Like all markets, there's no shortage of things to eat, with Amazonian specialties such as grilled alligator, fatty steamed turtle eggs and palm tree grubs (grilled or stewed?) on offer. Otherwise, the consensus is that the city's most reliable address for regional cooking is Blanquita, a two-storey, homely diner where rib-sticking deliciousness rules. Sweet tamales. Fried rice bolstered with chicken and bacon. Pork sausages of remarkable juiciness. On the table: small bowls of rocoto, a chilli and onion condiment that makes everything taste better.
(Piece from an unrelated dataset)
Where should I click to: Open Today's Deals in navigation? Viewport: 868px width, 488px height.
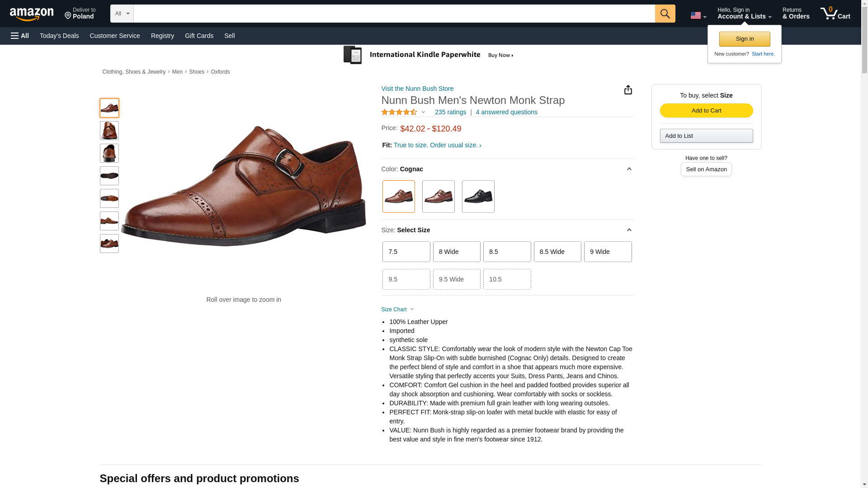pos(59,36)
Rib-sticking deliciousness rules at Blanquita.
Rib-sticking deliciousness rules at Blanquita.Max Veenhuyzen

Our after-dinner entertainment consists of trishaw rides and drinks at the Refugio, a lively pub whose attractions include well-priced drinks, a psychedelic colour scheme and fast-moving locals that know how to make the most of the live cumbia band. Yet for all the people-watching pleasures of the Refugio, it's the Amazon's food rather than its footwork that brings us here.

Our primary destination is the Boras de Pucaurquillo, a Bora and Huitoto Indian community on the Ampiyacu river, one of the Amazon's many tributaries. Once adversaries, the Huitoto and Bora are now allies with intertribal marriage a more regular occurrence. The four-hour boat ride from Iquitos to the community is notable for its slowly shifting scenery, lack of mobile reception and relative speed (Zonfrillo tells me his first visit to the Amazon with Brazilian chef Alex Atala involved a 12-hour ride in metal, single-file, open-top canoe and lashings of heavy rain).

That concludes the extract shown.